▶ **GOAL**
Update the records below so that every "[button]" becomes "[control]", with everything else left unchanged.

═════ GIVEN DATA

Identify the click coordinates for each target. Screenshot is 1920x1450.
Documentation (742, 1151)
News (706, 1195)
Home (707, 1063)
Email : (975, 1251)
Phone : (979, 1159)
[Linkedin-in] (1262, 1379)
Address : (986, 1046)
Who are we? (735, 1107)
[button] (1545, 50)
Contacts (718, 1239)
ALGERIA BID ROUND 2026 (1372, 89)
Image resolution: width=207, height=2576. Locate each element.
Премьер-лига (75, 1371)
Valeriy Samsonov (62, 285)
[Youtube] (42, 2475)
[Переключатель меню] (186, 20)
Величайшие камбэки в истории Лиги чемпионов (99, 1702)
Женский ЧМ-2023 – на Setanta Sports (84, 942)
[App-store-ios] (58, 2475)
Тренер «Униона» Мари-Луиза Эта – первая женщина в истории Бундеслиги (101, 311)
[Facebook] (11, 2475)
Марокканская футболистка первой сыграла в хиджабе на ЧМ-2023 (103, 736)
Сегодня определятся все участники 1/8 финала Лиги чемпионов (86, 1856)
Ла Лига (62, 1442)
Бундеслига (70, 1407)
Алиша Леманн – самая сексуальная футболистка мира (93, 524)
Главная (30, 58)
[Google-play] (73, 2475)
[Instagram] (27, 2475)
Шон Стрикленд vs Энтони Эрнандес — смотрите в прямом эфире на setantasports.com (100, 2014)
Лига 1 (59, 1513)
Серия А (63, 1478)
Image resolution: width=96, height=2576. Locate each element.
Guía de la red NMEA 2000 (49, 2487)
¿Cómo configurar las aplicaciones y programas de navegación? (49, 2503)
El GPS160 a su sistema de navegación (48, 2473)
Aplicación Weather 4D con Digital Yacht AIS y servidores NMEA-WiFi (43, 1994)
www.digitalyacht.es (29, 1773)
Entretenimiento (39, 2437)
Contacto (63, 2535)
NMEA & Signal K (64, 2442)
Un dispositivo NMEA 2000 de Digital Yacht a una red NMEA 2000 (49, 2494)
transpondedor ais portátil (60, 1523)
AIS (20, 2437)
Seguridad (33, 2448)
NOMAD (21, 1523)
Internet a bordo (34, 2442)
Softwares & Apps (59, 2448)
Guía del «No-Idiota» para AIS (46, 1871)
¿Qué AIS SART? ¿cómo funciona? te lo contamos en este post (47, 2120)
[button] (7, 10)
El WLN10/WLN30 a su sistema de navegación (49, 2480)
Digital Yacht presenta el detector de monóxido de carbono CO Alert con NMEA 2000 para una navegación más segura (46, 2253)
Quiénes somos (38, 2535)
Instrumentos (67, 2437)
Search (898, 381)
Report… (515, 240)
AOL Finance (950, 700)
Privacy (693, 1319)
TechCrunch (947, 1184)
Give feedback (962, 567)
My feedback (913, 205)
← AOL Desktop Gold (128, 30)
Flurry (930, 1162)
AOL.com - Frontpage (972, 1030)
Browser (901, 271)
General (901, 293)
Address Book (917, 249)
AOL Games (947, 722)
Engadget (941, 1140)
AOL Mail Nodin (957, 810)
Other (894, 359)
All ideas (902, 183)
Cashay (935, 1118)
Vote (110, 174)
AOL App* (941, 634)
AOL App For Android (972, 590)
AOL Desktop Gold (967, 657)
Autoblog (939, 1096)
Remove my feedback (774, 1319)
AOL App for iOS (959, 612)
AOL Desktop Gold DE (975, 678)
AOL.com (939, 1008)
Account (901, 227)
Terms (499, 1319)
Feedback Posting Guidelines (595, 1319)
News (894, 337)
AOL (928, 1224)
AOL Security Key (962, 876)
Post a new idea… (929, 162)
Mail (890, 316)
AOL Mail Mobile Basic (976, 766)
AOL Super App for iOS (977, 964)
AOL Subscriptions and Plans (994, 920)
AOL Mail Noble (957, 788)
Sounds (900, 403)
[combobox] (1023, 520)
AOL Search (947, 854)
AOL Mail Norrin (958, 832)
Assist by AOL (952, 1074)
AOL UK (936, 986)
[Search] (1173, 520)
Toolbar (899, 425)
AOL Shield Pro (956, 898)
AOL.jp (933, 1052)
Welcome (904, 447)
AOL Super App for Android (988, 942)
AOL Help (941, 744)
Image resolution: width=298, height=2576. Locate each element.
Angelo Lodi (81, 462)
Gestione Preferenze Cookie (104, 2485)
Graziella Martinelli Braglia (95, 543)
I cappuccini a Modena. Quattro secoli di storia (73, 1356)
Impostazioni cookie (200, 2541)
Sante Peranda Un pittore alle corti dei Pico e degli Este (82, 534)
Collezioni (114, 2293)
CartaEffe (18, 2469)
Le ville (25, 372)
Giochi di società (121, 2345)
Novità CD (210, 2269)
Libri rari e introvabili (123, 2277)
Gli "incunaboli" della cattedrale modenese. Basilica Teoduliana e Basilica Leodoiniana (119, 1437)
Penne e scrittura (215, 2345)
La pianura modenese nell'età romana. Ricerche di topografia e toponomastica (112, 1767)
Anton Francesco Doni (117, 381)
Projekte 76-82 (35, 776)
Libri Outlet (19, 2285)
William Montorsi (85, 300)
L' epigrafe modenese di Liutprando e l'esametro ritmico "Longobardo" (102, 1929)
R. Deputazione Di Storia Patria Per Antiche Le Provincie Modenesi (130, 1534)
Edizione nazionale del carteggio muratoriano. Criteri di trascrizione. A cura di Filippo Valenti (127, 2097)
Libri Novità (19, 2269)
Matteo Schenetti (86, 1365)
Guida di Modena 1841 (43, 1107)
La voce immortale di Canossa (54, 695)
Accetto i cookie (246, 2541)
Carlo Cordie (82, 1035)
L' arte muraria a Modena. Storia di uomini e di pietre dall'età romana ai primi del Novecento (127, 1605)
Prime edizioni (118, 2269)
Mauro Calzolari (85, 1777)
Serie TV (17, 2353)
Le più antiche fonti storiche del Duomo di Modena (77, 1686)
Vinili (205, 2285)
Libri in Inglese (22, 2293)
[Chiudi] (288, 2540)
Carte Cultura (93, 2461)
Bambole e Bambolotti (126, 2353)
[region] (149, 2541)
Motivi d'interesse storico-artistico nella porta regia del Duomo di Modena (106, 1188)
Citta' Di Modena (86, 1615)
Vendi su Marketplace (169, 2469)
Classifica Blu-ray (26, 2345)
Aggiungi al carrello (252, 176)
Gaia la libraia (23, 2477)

══════════

▶ **FINISHED ANSWER**
Identify the click coordinates for each target. Screenshot is 1920x1450.
Documentation (742, 1151)
News (706, 1195)
Home (707, 1063)
Email : (975, 1251)
Phone : (979, 1159)
[Linkedin-in] (1262, 1379)
Address : (986, 1046)
Who are we? (735, 1107)
[control] (1545, 50)
Contacts (718, 1239)
ALGERIA BID ROUND 2026 (1372, 89)
Image resolution: width=207, height=2576. Locate each element.
Премьер-лига (75, 1371)
Valeriy Samsonov (62, 285)
[Youtube] (42, 2475)
[Переключатель меню] (186, 20)
Величайшие камбэки в истории Лиги чемпионов (99, 1702)
Женский ЧМ-2023 – на Setanta Sports (84, 942)
[App-store-ios] (58, 2475)
Тренер «Униона» Мари-Луиза Эта – первая женщина в истории Бундеслиги (101, 311)
[Facebook] (11, 2475)
Марокканская футболистка первой сыграла в хиджабе на ЧМ-2023 (103, 736)
Сегодня определятся все участники 1/8 финала Лиги чемпионов (86, 1856)
Ла Лига (62, 1442)
Бундеслига (70, 1407)
Алиша Леманн – самая сексуальная футболистка мира (93, 524)
Главная (30, 58)
[Google-play] (73, 2475)
[Instagram] (27, 2475)
Шон Стрикленд vs Энтони Эрнандес — смотрите в прямом эфире на setantasports.com (100, 2014)
Лига 1 (59, 1513)
Серия А (63, 1478)
Image resolution: width=96, height=2576. Locate each element.
Guía de la red NMEA 2000 (49, 2487)
¿Cómo configurar las aplicaciones y programas de navegación? (49, 2503)
El GPS160 a su sistema de navegación (48, 2473)
Aplicación Weather 4D con Digital Yacht AIS y servidores NMEA-WiFi (43, 1994)
www.digitalyacht.es (29, 1773)
Entretenimiento (39, 2437)
Contacto (63, 2535)
NMEA & Signal K (64, 2442)
Un dispositivo NMEA 2000 de Digital Yacht a una red NMEA 2000 (49, 2494)
transpondedor ais portátil (60, 1523)
AIS (20, 2437)
Seguridad (33, 2448)
NOMAD (21, 1523)
Internet a bordo (34, 2442)
Softwares & Apps (59, 2448)
Guía del «No-Idiota» para AIS (46, 1871)
¿Qué AIS SART? ¿cómo funciona? te lo contamos en este post (47, 2120)
[control] (7, 10)
El WLN10/WLN30 a su sistema de navegación (49, 2480)
Digital Yacht presenta el detector de monóxido de carbono CO Alert con NMEA 2000 para una navegación más segura (46, 2253)
Quiénes somos (38, 2535)
Instrumentos (67, 2437)
Search (898, 381)
Report… (515, 240)
AOL Finance (950, 700)
Privacy (693, 1319)
TechCrunch (947, 1184)
Give feedback (962, 567)
My feedback (913, 205)
← AOL Desktop Gold (128, 30)
Flurry (930, 1162)
AOL.com - Frontpage (972, 1030)
Browser (901, 271)
General (901, 293)
Address Book (917, 249)
AOL Games (947, 722)
Engadget (941, 1140)
AOL Mail Nodin (957, 810)
Other (894, 359)
All ideas (902, 183)
Cashay (935, 1118)
Vote (110, 174)
AOL App* (941, 634)
AOL App For Android (972, 590)
AOL Desktop Gold (967, 657)
Autoblog (939, 1096)
Remove my feedback (774, 1319)
AOL App for iOS (959, 612)
AOL Desktop Gold DE (975, 678)
AOL.com (939, 1008)
Account (901, 227)
Terms (499, 1319)
Feedback Posting Guidelines (595, 1319)
News (894, 337)
AOL (928, 1224)
AOL Security Key (962, 876)
Post a new idea… (929, 162)
Mail (890, 316)
AOL Mail Mobile Basic (976, 766)
AOL Super App for iOS (977, 964)
AOL Subscriptions and Plans (994, 920)
AOL Mail Noble (957, 788)
Sounds (900, 403)
[combobox] (1023, 520)
AOL Search (947, 854)
AOL Mail Norrin (958, 832)
Assist by AOL (952, 1074)
AOL UK (936, 986)
[Search] (1173, 520)
Toolbar (899, 425)
AOL Shield Pro (956, 898)
AOL.jp (933, 1052)
Welcome (904, 447)
AOL Super App for Android (988, 942)
AOL Help (941, 744)
Image resolution: width=298, height=2576. Locate each element.
Angelo Lodi (81, 462)
Gestione Preferenze Cookie (104, 2485)
Graziella Martinelli Braglia (95, 543)
I cappuccini a Modena. Quattro secoli di storia (73, 1356)
Impostazioni cookie (200, 2541)
Sante Peranda Un pittore alle corti dei Pico e degli Este (82, 534)
Collezioni (114, 2293)
CartaEffe (18, 2469)
Le ville (25, 372)
Giochi di società (121, 2345)
Novità CD (210, 2269)
Libri rari e introvabili (123, 2277)
Gli "incunaboli" della cattedrale modenese. Basilica Teoduliana e Basilica Leodoiniana (119, 1437)
Penne e scrittura (215, 2345)
La pianura modenese nell'età romana. Ricerche di topografia e toponomastica (112, 1767)
Anton Francesco Doni (117, 381)
Projekte 76-82 (35, 776)
Libri Outlet (19, 2285)
William Montorsi (85, 300)
L' epigrafe modenese di Liutprando e l'esametro ritmico "Longobardo" (102, 1929)
R. Deputazione Di Storia Patria Per Antiche Le Provincie Modenesi (130, 1534)
Edizione nazionale del carteggio muratoriano. Criteri di trascrizione. A cura di Filippo Valenti (127, 2097)
Libri Novità (19, 2269)
Matteo Schenetti (86, 1365)
Guida di Modena 1841 (43, 1107)
La voce immortale di Canossa (54, 695)
Accetto i cookie (246, 2541)
Carlo Cordie (82, 1035)
L' arte muraria a Modena. Storia di uomini e di pietre dall'età romana ai primi del Novecento (127, 1605)
Prime edizioni (118, 2269)
Mauro Calzolari (85, 1777)
Serie TV (17, 2353)
Le più antiche fonti storiche del Duomo di Modena (77, 1686)
Vinili (205, 2285)
Libri in Inglese (22, 2293)
[Chiudi] (288, 2540)
Carte Cultura (93, 2461)
Bambole e Bambolotti (126, 2353)
[region] (149, 2541)
Motivi d'interesse storico-artistico nella porta regia del Duomo di Modena (106, 1188)
Citta' Di Modena (86, 1615)
Vendi su Marketplace (169, 2469)
Classifica Blu-ray (26, 2345)
Aggiungi al carrello (252, 176)
Gaia la libraia (23, 2477)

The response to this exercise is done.